Голодные спазмы отступили, и им на смену пришли покой и дрема.
«Первый» блаженствовал на волнах удовольствия Он убил еще одного и убьет тысячи и миллионы, лишь бы не испытывать этих страшных мучений.
«Я завоюю весь мир в обмен на одну-единственную тихую смерть… Я жажду смерти, как никогда не жаждал жизни… Кто из смертных не желал быть бессмертным и кто из бессмертных не желал перемен?»
Треск сгорающего трупа вернул «первого» к незнакомой реальности. Пищи больше не было. Лишь обугленная оболочка того, что минуту назад было живым существом.
Теперь это была только остаточная форма. «Первый» мог поглотить и ее, но форма трудно разлагалась. Сейчас в этом не было необходимости, поскольку вокруг хватало живых людей — их можно было пить, как из моря.
«Первому» стало настолько легко, что он вспомнил о чем-то бесконечно далеком…
Дыхание летнего вечера. Полумрак заплетенной плющом беседки и шепот. Горячий шепот, который обжигает лицо и заставляет сердце колотиться с неимоверной силой.
— Ты знаешь закон, Замилах… Если победишь ты, я стану твоей навеки, а если Алоиз, я буду вынашивать его детей.
— Нет, принцесса, ты останешься моей.
— Это только слова, Замилах. Ты же знаешь, что Алоизу нет равных. Он убьет тебя. Поговаривают, что он заключил договор с черным Магрибом. Он посвящает Магрибу свои жертвы, и Магриб помогает ему.

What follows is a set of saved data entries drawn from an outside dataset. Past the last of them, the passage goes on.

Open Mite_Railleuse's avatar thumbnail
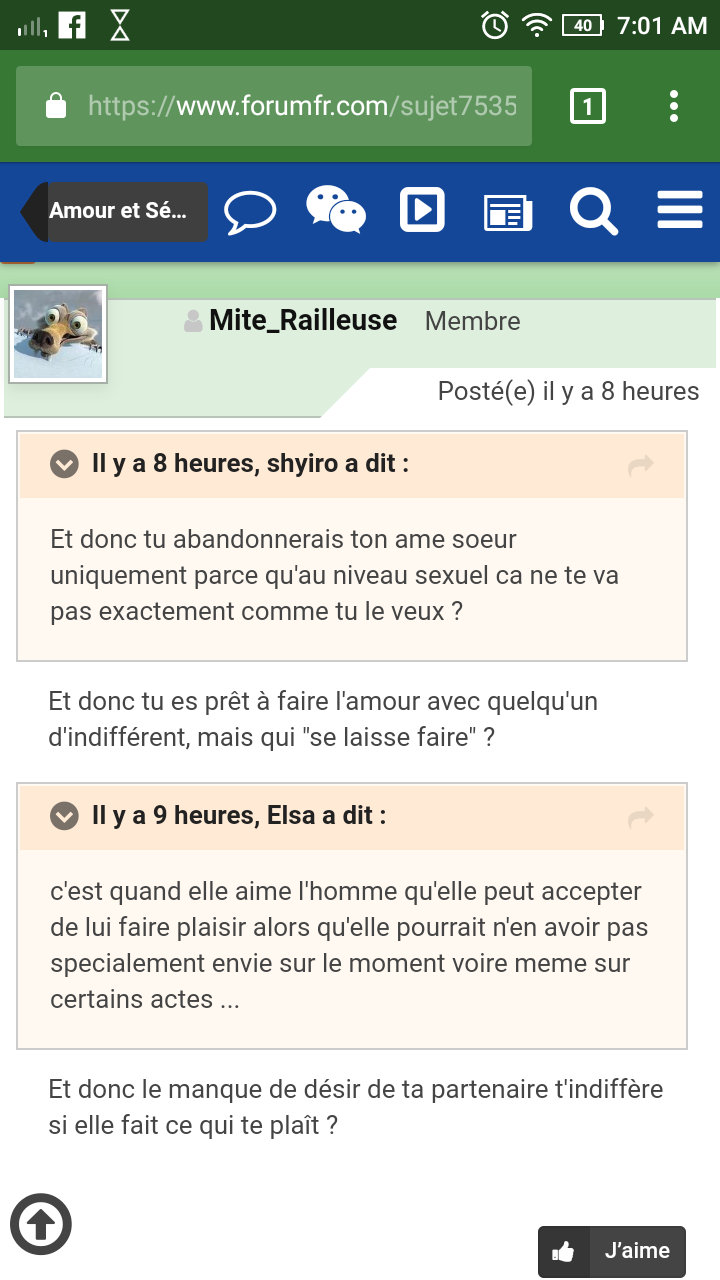The height and width of the screenshot is (1280, 720). tap(58, 334)
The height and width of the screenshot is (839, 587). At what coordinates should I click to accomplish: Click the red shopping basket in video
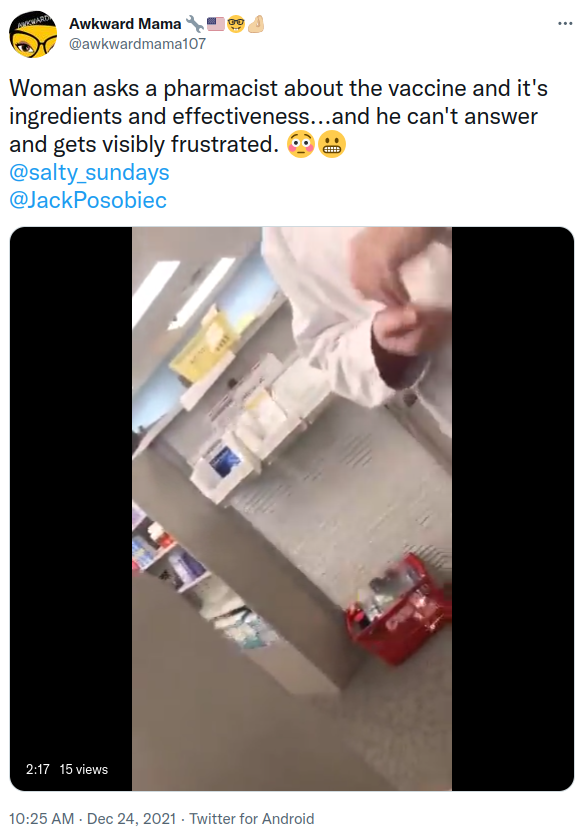coord(399,610)
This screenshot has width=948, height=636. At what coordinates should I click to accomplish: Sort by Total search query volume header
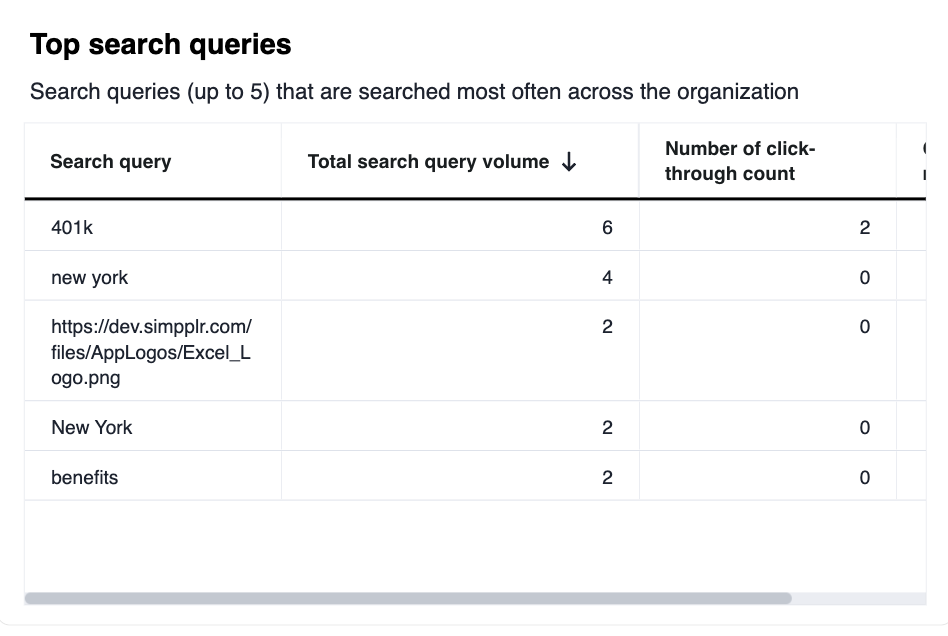[428, 162]
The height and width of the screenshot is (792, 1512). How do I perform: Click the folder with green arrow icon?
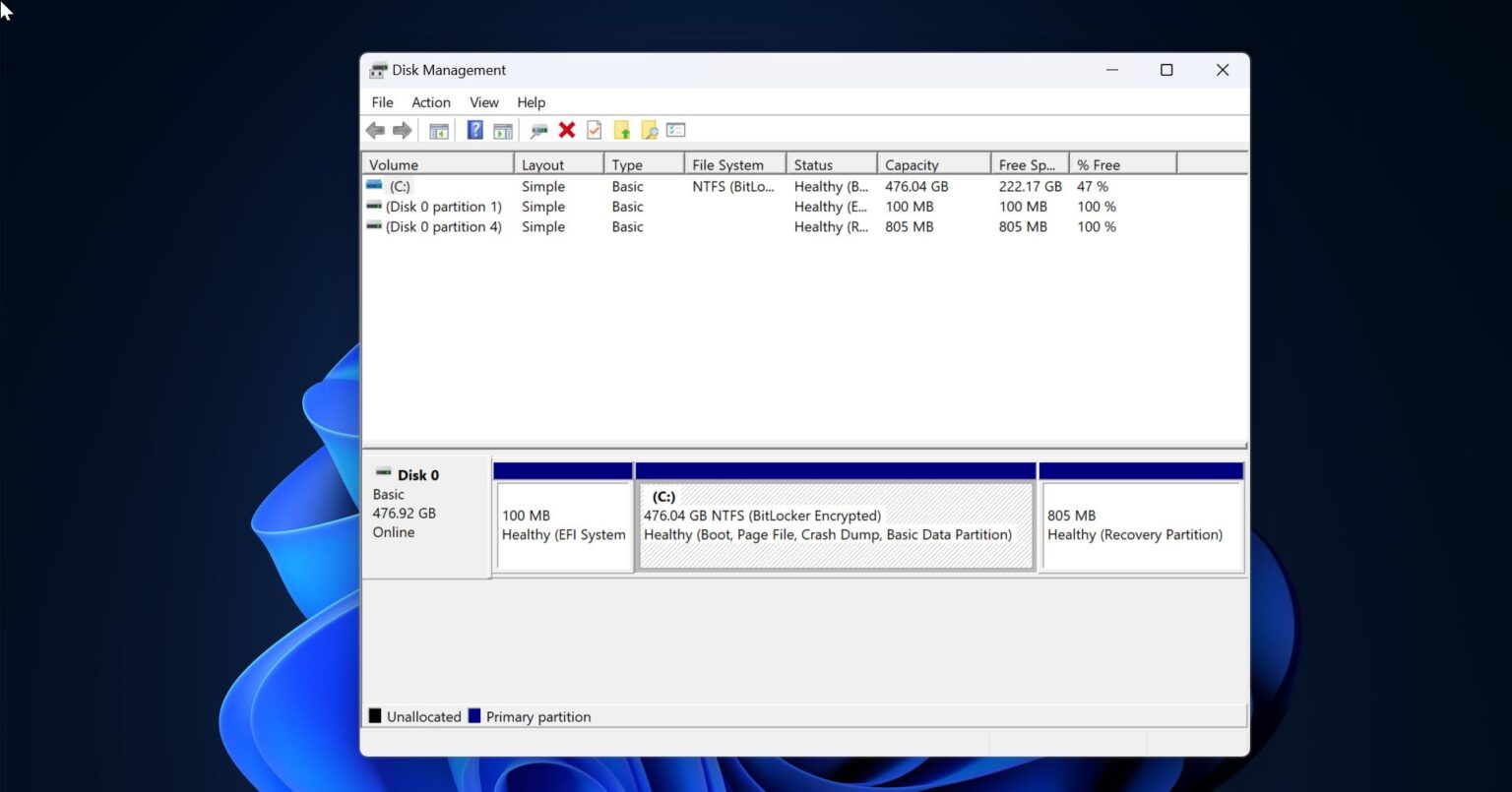(x=621, y=130)
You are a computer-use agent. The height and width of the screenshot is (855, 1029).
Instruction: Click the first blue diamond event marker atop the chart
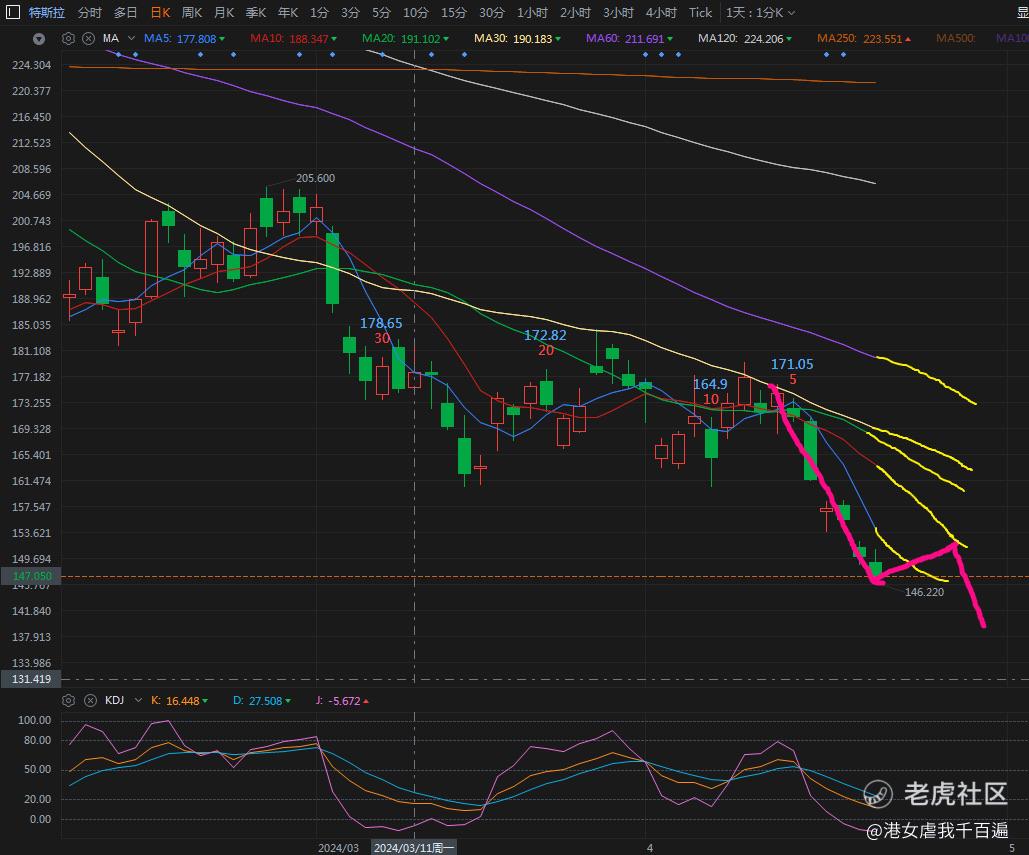coord(119,54)
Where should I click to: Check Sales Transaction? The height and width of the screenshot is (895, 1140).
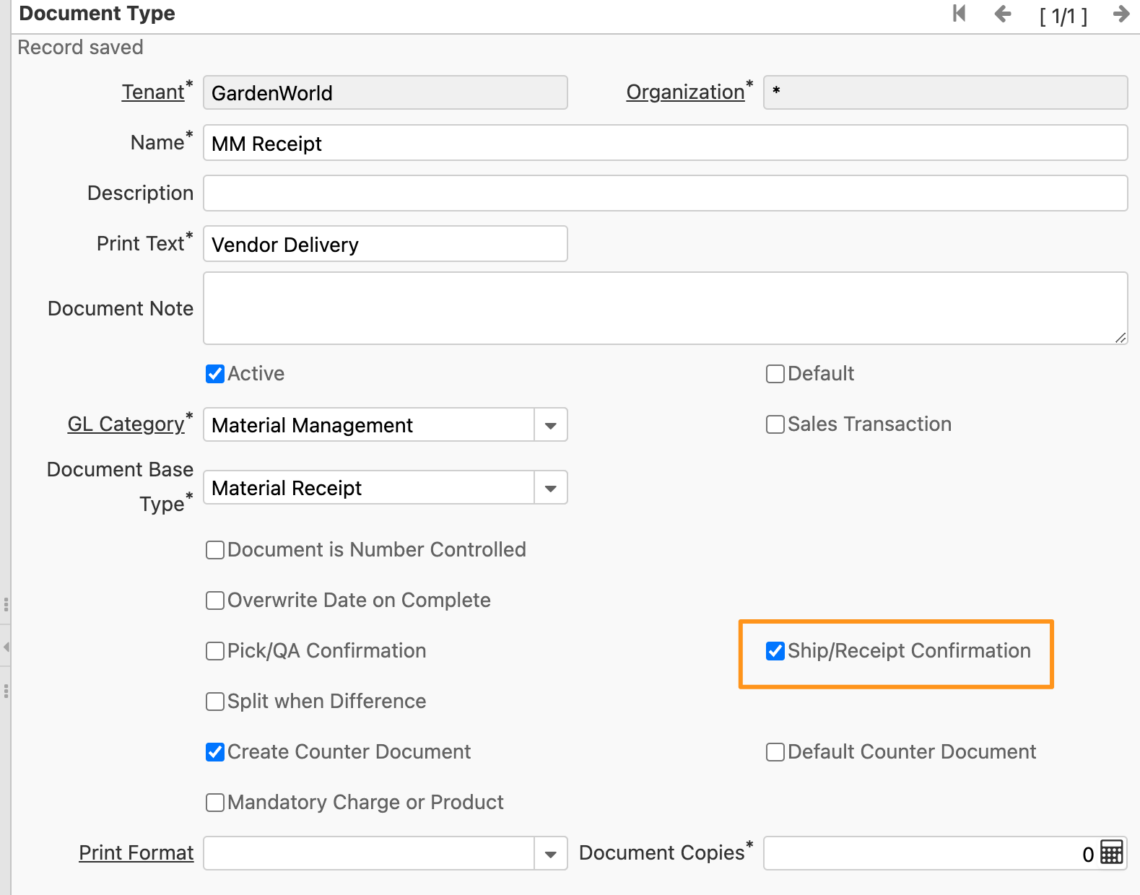coord(775,424)
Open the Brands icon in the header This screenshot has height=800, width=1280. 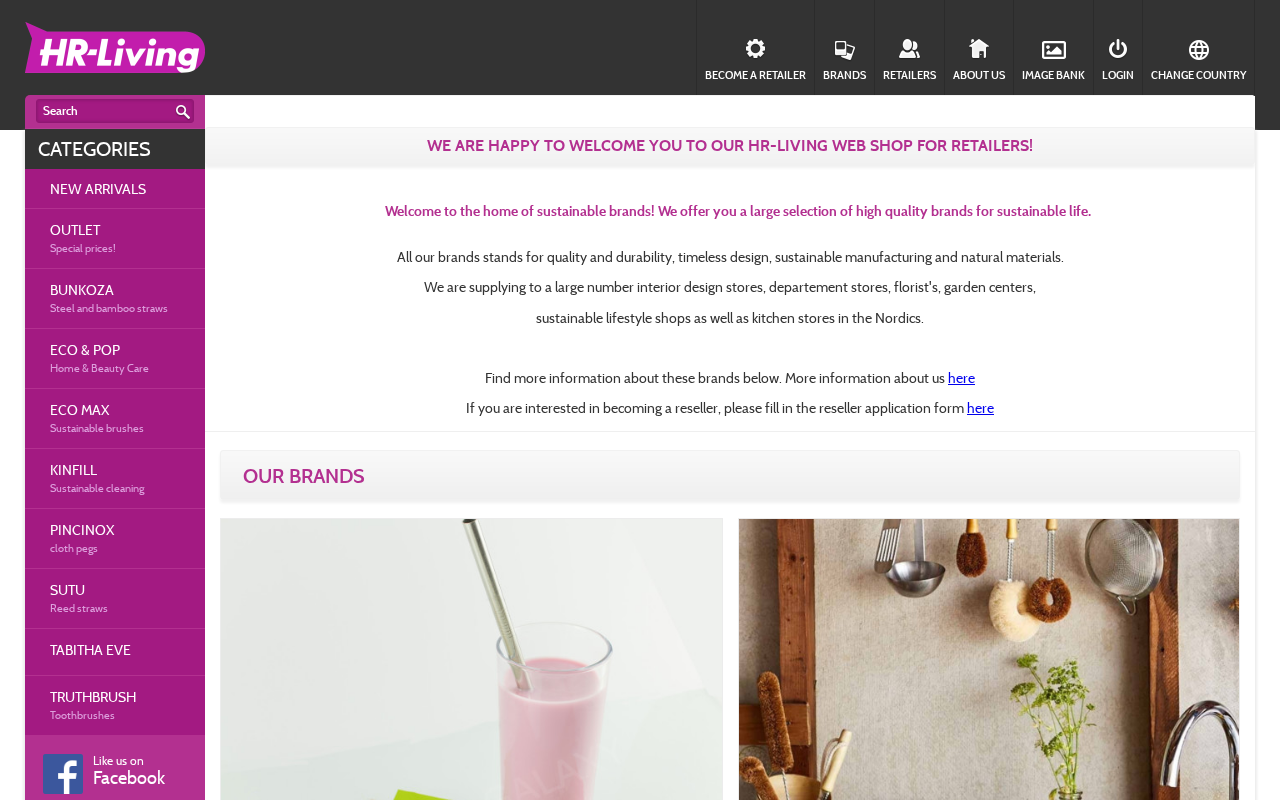[844, 50]
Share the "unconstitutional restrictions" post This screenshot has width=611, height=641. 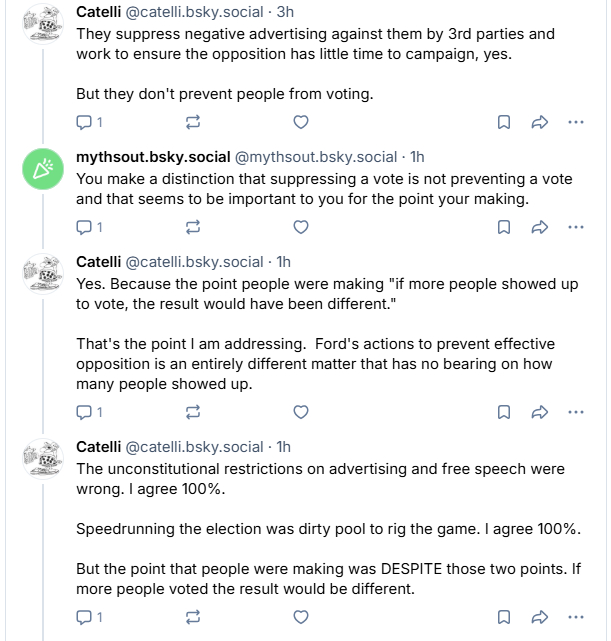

— Но я тоже могу заключить такой договор… — страсть сжигает Замилаха, и он готов на самый отчаянный поступок. — Я заключу договор и отдам ему свою смерть!
— Не говори так, Замилах! Я не стою такой страшной жертвы!
— Стоишь, моя принцесса. Ты стоишь тысячи таких смертей. Тебе я отдам жизнь, а смерть моя достанется Магрибу…
«Первый» равнодушно пролистал картину поединка. Крики толпы, блеск мечей и отрубленная голова Алоиза с оскаленными зубами и уставившимися в небо глазами. А затем предательский удар в спину — жрец Магриба обманул его и подослал убийцу.